3) Add index concurrently:

CREATE INDEX CONCURRENTLY keyword_sem_id_id_cp ON keyword(sem_id_bigint);

We need a forieign key constraint on this column, referencing the sem_id table. Adding it naively will lock the table, therefore we fall back to the “create invalid constraint and validate” approach.

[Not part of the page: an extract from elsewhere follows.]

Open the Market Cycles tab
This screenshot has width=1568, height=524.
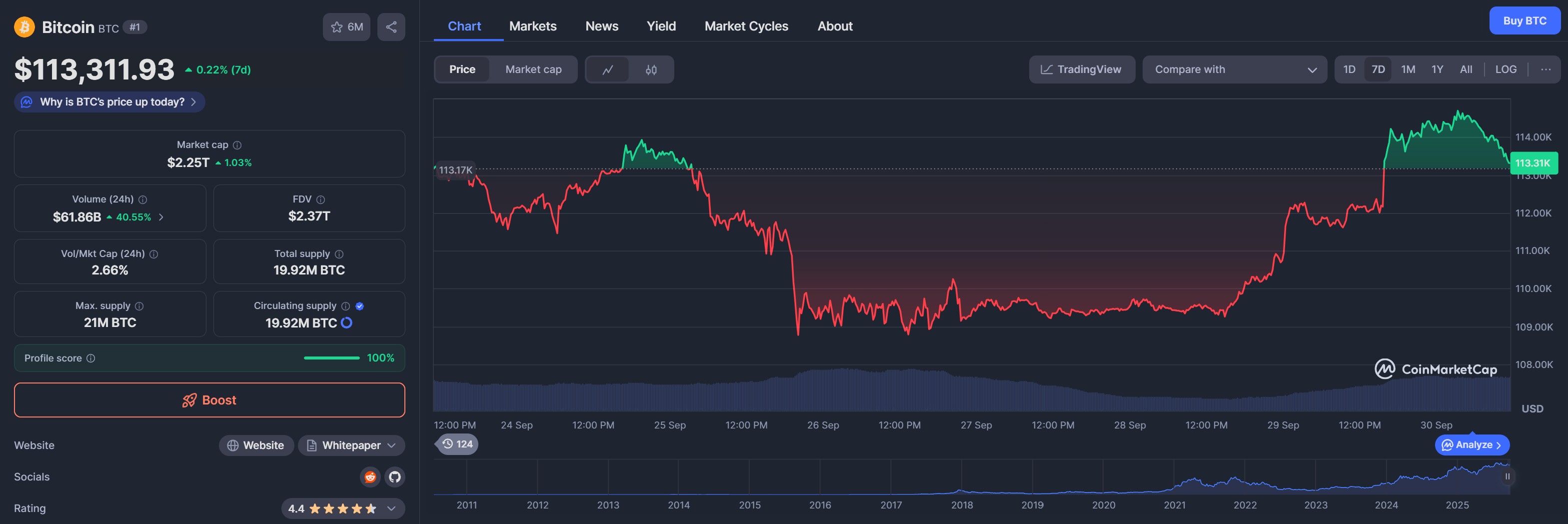click(x=746, y=26)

ALTER TABLE keyword ADD CONSTRAINT keyword_sem_id_id_fk_sem_id_id_cp FOREIGN KEY (sem_id_bigint) REFERENCES sem_id(id_bigint) NOT VALID;
ALTER TABLE keyword VALIDATE CONSTRAINT keyword_sem_id_id_fk_sem_id_id_cp;

Last but not least, add this foreign key migration snippet before the finalisation of sem_id migration.

BEGIN;
LOCK TABLE keyword IN SHARE ROW EXCLUSIVE MODE;
ALTER TABLE keyword DROP CONSTRAINT keyword_sem_id_id_fk_sem_id_id;
ALTER TABLE keyword RENAME CONSTRAINT keyword_sem_id_id_fk_sem_id_id_cp TO keyword_sem_id_id_fk_sem_id_id;
DROP TRIGGER keyword_bigint_semid_update ON keyword;
ALTER TABLE keyword DROP COLUMN sem_id_id;
ALTER INDEX keyword_sem_id_id_cp RENAME TO keyword_sem_id_id;
ALTER TABLE keyword RENAME COLUMN sem_id_bigint TO sem_id_id;
COMMIT;

Conclusions

All done. With triggers and NOT VALID constraints, we managed to reduce the migration downtime from two days to just two hours. And remember that 99% of the time here is to add the primary key - if you are migrating a non-primary-key column, or if it can be left out, or you don’t mind using a NOT NULL CHECK constraint instead, the downtime can be reduced dramatically to just minutes or even seconds.